La voiture électrique démocratique n’est pas pour demain

par Philippe Allienne
Publié le 20 décembre 2019 à 11:16

Le 5 décembre, 1er jour de grève des transports publics et de mobilisation contre la réforme du système de retraite, tout le monde s’attendait à une circulation monstrueuse sur nos autoroutes, nos nationales et autour de la métropole lilloise. Dame, il faut bien aller travailler.

La veille, en raison de la pollution atmosphérique, le préfet avait déclenché la circulation différenciée, interdisant ainsi la circulation autour de Lille pour les véhicules les plus polluants et affichant une vignette « crit’air  » de classe 5 ou 6. Bizarrement, pour le 5 décembre, le pic de pollution s’était lui aussi mis en grève, libérant les vilains pollueurs de la veille. Et le réseau routier fut moins encombré que jamais !

On lira dans notre supplément de cette semaine, dédié à l’environnement, en quoi la vignette « crit’air » est une fausse bonne idée, voire une mauvaise solution à un vrai problème, celui du réchauffement climatique et du rejet de CO2. Outre qu’elle pénalise les personnes économiquement les plus fragiles, elle ne fait qu’encourager la vente d’automobiles et donc... la production de CO2. Les véritables alternatives devraient plutôt porter sur la promotion des transports en commun en les rendant plus incitatifs et plus performants pour tous.

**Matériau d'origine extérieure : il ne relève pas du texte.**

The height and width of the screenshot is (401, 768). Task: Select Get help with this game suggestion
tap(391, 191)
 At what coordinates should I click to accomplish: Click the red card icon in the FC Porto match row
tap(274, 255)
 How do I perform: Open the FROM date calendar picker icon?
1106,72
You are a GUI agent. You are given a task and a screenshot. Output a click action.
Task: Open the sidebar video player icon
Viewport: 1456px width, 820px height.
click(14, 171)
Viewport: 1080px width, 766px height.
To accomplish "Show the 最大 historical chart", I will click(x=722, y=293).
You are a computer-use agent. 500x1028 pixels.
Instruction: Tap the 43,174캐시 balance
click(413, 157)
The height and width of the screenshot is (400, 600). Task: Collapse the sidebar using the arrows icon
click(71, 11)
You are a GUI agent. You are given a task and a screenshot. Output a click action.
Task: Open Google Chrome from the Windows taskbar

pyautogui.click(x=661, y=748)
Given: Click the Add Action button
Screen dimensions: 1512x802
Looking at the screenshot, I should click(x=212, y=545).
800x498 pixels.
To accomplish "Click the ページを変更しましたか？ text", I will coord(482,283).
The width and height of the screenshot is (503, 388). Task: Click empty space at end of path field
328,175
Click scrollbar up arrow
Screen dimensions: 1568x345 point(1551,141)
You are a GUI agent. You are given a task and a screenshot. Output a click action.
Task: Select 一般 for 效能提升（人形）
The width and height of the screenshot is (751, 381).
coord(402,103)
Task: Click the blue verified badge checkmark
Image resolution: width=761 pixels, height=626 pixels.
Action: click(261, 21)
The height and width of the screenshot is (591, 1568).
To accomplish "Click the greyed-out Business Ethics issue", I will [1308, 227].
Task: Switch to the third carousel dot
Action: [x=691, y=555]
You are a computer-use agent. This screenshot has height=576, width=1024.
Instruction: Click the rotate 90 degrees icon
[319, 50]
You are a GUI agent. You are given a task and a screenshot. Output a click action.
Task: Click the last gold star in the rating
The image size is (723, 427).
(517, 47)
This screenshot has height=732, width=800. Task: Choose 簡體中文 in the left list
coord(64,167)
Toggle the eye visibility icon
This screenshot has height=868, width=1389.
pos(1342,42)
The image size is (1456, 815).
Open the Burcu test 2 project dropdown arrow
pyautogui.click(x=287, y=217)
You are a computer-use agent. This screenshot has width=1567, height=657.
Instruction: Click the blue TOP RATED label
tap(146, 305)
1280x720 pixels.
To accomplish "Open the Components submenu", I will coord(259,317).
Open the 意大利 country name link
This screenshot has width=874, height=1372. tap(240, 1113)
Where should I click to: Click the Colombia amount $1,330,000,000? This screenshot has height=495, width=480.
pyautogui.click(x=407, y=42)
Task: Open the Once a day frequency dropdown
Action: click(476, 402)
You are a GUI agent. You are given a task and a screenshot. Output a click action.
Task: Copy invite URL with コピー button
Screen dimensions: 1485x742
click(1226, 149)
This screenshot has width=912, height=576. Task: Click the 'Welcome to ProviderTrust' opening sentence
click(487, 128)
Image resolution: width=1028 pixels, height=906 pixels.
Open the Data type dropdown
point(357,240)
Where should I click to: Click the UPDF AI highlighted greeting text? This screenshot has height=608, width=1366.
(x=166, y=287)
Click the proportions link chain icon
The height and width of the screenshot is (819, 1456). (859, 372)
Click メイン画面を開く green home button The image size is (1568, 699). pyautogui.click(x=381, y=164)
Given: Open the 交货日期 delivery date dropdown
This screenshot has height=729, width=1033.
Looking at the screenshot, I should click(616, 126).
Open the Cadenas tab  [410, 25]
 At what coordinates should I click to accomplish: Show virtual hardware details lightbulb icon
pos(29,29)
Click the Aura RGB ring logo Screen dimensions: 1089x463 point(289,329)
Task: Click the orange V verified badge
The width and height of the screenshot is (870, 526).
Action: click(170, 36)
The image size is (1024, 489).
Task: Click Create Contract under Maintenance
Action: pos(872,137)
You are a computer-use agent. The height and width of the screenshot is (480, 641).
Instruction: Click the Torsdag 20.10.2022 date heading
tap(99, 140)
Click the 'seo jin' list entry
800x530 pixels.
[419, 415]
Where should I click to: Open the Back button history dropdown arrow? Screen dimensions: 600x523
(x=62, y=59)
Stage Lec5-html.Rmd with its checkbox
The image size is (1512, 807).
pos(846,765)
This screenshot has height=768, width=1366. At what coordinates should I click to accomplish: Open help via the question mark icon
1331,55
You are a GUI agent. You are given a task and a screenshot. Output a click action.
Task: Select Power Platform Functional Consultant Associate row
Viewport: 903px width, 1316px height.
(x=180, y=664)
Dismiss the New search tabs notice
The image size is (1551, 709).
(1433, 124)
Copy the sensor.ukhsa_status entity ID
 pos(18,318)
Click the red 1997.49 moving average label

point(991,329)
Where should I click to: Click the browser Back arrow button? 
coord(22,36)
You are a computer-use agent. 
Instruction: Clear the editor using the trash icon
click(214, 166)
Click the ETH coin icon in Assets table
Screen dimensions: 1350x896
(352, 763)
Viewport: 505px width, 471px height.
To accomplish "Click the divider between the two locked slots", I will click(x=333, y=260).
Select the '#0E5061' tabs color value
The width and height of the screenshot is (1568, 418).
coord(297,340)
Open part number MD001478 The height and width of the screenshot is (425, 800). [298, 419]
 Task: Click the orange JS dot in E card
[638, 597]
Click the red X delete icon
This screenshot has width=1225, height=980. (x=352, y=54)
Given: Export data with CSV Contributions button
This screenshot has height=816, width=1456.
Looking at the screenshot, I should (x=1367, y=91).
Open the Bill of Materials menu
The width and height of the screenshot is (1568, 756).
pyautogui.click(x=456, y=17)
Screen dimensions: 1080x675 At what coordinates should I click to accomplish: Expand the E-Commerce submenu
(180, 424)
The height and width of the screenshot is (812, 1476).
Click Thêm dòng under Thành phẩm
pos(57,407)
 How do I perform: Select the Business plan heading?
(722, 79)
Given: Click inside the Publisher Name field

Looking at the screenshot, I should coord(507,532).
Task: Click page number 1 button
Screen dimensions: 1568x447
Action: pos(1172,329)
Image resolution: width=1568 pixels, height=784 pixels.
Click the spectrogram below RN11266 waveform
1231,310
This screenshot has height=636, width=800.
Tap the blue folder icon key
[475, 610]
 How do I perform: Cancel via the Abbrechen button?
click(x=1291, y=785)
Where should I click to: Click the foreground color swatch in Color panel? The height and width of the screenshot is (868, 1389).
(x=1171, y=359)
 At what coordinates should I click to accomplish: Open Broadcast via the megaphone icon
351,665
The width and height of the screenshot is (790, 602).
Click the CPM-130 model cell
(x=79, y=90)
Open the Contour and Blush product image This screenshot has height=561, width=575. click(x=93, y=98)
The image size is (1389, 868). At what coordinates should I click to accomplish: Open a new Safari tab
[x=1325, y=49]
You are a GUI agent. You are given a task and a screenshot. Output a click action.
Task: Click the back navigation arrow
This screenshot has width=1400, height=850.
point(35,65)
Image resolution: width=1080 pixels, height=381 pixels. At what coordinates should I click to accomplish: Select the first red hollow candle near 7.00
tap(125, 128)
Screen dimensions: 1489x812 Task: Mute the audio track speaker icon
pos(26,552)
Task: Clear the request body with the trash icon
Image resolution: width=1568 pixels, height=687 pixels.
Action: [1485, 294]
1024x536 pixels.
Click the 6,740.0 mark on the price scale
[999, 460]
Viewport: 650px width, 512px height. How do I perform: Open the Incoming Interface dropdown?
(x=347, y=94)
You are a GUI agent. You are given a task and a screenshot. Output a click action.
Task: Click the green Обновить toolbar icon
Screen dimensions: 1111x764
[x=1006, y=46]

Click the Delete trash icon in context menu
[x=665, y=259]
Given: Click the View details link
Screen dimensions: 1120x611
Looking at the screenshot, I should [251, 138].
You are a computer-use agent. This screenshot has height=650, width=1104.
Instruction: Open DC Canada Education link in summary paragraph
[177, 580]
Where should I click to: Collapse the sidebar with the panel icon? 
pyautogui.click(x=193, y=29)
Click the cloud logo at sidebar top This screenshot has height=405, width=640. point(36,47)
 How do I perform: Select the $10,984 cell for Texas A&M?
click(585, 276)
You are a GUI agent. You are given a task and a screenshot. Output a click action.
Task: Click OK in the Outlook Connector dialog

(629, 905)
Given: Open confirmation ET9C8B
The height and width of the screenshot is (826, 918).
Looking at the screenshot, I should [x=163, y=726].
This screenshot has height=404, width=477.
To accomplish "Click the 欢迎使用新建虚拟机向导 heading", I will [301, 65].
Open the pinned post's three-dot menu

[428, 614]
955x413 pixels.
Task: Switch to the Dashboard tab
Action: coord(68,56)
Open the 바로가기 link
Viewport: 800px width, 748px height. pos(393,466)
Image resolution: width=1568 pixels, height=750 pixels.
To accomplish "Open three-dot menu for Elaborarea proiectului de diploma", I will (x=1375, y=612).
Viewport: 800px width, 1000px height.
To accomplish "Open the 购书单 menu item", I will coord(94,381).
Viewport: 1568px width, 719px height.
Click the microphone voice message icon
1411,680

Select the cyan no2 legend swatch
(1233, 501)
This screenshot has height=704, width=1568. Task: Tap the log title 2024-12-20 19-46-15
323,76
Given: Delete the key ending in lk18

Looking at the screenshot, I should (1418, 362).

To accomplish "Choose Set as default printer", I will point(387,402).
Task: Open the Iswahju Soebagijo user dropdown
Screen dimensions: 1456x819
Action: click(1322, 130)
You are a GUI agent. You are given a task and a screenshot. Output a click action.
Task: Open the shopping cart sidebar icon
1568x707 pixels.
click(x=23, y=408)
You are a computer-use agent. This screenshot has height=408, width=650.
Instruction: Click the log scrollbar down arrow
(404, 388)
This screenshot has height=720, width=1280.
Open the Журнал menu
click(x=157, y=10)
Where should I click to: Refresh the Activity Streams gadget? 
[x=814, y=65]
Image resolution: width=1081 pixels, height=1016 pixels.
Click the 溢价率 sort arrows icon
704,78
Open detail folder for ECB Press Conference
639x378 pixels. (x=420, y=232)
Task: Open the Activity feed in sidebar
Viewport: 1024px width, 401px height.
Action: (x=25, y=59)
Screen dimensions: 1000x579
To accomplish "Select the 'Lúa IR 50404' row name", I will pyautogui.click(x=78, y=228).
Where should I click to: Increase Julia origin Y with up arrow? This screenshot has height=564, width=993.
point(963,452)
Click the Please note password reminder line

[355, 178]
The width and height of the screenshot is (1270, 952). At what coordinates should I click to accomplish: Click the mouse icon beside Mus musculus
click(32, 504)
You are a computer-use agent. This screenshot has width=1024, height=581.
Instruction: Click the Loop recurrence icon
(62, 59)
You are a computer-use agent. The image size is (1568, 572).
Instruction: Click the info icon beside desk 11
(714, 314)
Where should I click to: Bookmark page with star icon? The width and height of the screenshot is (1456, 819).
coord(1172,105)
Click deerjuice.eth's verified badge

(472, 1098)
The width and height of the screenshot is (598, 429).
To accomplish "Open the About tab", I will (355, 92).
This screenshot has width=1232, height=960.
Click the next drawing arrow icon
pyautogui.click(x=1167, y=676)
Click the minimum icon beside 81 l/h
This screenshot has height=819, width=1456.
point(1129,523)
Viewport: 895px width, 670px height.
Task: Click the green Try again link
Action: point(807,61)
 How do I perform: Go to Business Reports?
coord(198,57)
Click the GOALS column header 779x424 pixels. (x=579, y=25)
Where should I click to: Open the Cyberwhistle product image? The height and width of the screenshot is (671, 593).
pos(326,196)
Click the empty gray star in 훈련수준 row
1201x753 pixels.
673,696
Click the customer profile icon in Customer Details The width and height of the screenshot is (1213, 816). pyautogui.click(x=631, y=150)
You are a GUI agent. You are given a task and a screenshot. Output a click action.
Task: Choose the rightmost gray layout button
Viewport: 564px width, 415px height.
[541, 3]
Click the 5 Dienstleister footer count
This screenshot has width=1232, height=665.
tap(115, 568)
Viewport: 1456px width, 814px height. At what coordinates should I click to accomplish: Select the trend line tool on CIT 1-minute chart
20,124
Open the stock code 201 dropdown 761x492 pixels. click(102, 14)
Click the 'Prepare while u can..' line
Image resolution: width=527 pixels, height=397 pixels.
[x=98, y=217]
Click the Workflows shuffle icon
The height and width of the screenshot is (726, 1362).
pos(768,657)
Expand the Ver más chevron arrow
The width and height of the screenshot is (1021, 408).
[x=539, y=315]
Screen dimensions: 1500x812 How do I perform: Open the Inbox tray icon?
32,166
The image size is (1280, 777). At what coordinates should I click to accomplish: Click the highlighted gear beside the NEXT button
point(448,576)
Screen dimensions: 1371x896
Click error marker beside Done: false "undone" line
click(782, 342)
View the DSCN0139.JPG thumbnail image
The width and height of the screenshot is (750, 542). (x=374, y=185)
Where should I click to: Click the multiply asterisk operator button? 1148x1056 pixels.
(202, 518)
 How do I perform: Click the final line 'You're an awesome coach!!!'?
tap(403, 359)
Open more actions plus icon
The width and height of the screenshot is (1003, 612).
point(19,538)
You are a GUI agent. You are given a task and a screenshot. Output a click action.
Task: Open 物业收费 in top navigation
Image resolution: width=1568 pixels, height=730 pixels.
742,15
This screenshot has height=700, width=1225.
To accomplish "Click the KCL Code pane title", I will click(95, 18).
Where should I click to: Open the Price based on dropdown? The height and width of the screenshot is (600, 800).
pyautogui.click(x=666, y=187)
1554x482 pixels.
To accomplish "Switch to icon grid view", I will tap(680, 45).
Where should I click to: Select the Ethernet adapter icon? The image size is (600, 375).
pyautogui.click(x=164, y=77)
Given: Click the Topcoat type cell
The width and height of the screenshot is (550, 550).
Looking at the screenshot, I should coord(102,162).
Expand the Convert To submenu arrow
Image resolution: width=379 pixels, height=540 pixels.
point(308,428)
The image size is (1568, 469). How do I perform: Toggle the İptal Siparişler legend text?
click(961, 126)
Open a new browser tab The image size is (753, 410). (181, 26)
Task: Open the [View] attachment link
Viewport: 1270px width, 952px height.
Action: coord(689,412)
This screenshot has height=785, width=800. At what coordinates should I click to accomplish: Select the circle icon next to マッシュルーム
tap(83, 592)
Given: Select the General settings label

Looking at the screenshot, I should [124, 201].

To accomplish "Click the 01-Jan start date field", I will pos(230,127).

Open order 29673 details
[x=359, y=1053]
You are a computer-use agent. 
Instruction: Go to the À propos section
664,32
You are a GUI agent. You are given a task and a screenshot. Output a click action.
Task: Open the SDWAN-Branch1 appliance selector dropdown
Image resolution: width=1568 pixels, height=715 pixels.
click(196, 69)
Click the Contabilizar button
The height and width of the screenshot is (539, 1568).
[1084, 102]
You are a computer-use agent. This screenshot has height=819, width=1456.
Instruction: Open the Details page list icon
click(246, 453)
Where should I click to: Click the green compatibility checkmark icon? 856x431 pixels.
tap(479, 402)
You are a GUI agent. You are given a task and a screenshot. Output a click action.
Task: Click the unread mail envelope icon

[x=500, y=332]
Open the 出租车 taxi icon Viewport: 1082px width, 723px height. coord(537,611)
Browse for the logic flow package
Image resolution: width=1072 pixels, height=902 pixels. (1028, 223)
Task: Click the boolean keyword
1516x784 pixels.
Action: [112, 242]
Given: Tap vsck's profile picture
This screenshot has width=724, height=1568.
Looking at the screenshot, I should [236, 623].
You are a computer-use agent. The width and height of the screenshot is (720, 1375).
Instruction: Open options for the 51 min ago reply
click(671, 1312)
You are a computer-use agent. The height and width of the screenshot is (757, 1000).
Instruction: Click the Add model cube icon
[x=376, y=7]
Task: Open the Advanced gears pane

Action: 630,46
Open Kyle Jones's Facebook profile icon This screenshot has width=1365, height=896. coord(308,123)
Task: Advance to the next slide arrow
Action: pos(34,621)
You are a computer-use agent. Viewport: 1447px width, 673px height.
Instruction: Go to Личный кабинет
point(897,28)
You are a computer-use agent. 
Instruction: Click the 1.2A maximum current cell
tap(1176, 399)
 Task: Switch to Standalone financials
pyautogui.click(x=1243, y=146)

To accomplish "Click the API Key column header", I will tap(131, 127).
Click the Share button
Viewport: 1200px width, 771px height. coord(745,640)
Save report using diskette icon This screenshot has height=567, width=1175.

La mesure de la MEL (métropole européenne de Lille) portant sur la gratuité durant les pics de pollution est un premier pas. Pour autant, ce n’est pas dans ce sens que se dessine l’avenir. Les ambitions affichées par le nouveau groupe Peugeot-Fiat qui envisage de vendre près de 9 millions de véhicules par an en sont un exemple frappant.

De son côté, le ministère de la Transition écologique et solidaire annonce qu’il va diminuer la prime pour l’achat de véhicules électriques. Il va certes maintenir le bonus de 6 000 euros pour les particuliers à condition que les achats ne dépassent pas 45 000 euros. Auquel cas le bonus serait ramené à 3 000 euros et à zéro pour l achat d’un véhicule supérieur à 60 000 euros. On devine que le smicard (et pas seulement) n’est pas concerné par ce coup de rabot.

Mais le gouvernement, qui diminue par deux le bonus pour les véhicules de société, compte-t-il exclure pareillement les collectivités territoriales ? Une ville, par exemple, qui met en place la circulation généralisée à 30 km/h et qui souhaite renouveler son parc automobile, pour ses agents, devra-t-elle dépenser plus pour le convertir aux véhicules électriques ?

Pour le gouvernement, la réponse est arithmétique. Estimant que le prix des modèles électriques va diminuer avec la massification du marché, il conclut que le montant des aides doit diminuer. Il ne dit pas que cette diminution doit être proportionnelle. Et comme les prévisions tablent sur la vente de 160 000 véhicules électriques par an en France, à partir de 2022, ce mode de déplacement ne risque pas d’être particulièrement démocratique.